Go through the listing beneath this task and return every line that carries the string "computer".

#### Supplied material

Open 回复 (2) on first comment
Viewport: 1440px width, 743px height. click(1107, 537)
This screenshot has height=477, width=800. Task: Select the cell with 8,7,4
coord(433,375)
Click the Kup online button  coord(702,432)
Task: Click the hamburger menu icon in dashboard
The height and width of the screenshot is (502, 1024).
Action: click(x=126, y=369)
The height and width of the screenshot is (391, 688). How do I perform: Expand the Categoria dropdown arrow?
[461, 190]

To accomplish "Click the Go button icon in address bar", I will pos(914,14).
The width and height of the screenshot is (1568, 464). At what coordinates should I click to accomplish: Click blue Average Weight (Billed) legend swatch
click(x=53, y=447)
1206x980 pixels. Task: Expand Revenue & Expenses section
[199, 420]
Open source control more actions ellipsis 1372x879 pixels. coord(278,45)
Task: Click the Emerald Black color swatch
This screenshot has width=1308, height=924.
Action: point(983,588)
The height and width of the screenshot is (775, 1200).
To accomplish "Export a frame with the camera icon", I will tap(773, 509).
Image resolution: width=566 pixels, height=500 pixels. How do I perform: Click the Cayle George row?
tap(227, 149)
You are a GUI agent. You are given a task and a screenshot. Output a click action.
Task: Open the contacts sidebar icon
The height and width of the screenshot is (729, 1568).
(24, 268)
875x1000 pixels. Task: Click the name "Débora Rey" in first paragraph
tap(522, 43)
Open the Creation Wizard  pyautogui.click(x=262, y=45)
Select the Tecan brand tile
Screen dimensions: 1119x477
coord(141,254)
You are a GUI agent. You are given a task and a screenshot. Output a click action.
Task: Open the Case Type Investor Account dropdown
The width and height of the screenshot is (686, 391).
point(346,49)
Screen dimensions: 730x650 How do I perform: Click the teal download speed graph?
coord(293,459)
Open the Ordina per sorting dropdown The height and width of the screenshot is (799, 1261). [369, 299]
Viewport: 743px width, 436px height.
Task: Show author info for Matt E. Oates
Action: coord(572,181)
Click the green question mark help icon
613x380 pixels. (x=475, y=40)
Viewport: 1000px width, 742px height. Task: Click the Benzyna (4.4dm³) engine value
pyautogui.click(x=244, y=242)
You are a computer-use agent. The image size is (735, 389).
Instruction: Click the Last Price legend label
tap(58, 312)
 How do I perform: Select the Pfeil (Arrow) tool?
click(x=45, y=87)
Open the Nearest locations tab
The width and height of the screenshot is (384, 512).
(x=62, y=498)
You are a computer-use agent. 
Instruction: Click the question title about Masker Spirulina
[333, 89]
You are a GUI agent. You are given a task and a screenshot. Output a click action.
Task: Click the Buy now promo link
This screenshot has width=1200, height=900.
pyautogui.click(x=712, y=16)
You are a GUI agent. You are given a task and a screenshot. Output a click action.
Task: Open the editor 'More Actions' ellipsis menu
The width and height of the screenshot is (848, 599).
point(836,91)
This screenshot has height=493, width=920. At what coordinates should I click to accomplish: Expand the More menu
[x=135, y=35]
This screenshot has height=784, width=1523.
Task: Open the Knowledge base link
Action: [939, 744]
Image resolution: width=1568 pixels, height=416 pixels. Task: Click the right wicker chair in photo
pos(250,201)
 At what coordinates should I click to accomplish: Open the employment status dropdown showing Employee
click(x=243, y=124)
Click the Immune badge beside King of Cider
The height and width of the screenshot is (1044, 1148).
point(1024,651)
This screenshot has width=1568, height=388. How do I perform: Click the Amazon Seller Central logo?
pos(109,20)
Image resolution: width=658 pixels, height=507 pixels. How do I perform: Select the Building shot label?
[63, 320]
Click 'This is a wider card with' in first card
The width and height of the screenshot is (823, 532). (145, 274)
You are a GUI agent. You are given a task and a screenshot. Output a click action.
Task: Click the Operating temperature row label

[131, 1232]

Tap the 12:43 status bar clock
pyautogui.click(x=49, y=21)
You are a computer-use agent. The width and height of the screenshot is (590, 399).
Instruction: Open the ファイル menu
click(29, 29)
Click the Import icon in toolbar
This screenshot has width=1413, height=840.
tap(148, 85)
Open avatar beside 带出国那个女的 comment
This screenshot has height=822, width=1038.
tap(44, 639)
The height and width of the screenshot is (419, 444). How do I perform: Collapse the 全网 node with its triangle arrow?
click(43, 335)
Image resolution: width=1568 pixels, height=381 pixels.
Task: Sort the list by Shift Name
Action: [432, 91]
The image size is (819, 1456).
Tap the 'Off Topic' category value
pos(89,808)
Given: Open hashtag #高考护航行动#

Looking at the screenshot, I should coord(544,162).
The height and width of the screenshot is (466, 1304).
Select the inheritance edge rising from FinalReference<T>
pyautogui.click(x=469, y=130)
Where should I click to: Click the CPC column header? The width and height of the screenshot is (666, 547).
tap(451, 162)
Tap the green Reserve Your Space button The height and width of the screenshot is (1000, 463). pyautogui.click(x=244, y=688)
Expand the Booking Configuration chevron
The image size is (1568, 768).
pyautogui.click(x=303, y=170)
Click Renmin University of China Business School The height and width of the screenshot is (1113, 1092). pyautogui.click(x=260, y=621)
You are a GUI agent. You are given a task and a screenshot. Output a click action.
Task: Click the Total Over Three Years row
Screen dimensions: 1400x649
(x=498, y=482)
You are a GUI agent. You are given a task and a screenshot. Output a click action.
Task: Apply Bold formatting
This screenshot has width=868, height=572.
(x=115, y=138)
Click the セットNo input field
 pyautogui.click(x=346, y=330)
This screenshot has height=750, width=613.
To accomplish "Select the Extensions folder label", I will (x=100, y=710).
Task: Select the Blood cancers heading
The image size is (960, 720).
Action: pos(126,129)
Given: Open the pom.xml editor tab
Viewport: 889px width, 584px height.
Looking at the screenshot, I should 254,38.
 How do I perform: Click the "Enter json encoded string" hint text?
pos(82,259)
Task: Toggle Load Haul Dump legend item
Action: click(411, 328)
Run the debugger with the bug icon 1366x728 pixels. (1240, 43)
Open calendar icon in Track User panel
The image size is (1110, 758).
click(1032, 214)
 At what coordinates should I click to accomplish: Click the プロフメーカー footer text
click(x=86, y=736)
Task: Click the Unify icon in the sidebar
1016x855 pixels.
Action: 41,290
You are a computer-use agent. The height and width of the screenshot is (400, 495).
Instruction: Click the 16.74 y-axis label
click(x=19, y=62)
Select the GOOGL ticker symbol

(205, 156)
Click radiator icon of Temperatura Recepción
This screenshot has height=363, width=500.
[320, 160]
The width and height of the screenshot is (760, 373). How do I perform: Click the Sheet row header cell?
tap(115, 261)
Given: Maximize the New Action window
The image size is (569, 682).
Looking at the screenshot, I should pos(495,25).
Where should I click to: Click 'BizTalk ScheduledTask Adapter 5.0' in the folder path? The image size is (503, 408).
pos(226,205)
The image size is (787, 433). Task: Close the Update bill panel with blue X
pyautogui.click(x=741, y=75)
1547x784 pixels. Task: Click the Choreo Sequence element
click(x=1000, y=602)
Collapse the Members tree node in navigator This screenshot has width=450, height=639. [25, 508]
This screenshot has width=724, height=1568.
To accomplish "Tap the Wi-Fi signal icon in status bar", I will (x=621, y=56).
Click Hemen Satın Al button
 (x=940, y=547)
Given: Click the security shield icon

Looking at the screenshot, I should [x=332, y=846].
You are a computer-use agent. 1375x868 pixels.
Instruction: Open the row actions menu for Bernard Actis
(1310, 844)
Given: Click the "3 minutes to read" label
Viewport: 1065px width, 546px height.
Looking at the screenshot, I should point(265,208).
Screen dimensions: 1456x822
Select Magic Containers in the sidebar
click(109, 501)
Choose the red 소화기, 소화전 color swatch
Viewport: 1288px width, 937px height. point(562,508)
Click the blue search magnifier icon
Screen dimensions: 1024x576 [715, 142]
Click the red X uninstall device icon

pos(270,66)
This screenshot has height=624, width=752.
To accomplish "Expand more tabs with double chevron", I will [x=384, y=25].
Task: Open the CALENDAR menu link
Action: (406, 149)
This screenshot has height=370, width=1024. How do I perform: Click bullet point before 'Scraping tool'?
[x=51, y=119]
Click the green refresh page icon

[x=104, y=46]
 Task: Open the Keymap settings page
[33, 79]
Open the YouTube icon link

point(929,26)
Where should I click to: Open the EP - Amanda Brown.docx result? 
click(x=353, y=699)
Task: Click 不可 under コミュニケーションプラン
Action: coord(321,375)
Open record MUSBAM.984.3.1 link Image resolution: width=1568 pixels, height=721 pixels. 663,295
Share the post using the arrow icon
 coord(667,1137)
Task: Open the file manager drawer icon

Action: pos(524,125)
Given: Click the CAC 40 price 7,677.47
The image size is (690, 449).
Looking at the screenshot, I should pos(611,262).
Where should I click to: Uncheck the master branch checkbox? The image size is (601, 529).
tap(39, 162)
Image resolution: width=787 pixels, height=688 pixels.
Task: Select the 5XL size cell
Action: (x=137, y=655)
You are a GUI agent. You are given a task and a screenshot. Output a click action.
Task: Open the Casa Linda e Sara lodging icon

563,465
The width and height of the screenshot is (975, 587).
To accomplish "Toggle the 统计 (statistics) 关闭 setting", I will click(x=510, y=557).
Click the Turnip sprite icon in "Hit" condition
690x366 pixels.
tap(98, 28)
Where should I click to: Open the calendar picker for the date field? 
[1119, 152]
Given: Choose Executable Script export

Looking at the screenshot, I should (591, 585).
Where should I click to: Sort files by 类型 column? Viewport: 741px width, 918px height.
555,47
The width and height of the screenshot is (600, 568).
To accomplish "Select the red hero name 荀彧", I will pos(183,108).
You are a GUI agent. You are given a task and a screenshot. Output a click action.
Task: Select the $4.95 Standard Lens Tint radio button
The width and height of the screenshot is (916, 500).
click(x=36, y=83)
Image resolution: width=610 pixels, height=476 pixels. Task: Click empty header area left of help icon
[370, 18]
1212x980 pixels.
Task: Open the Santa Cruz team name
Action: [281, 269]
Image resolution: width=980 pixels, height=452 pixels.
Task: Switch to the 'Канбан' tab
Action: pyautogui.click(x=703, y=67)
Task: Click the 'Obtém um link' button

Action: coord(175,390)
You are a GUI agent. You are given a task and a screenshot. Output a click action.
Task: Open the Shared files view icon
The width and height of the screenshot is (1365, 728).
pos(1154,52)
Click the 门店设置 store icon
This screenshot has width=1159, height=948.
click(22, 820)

########

▶ _The completed task_
You are a computer-use agent. The image size is (735, 389).
You are a computer-use agent. 
You are a computer-use agent. The width and height of the screenshot is (590, 399).
You are a computer-use agent. The height and width of the screenshot is (400, 495).
You are a computer-use agent. 1375x868 pixels.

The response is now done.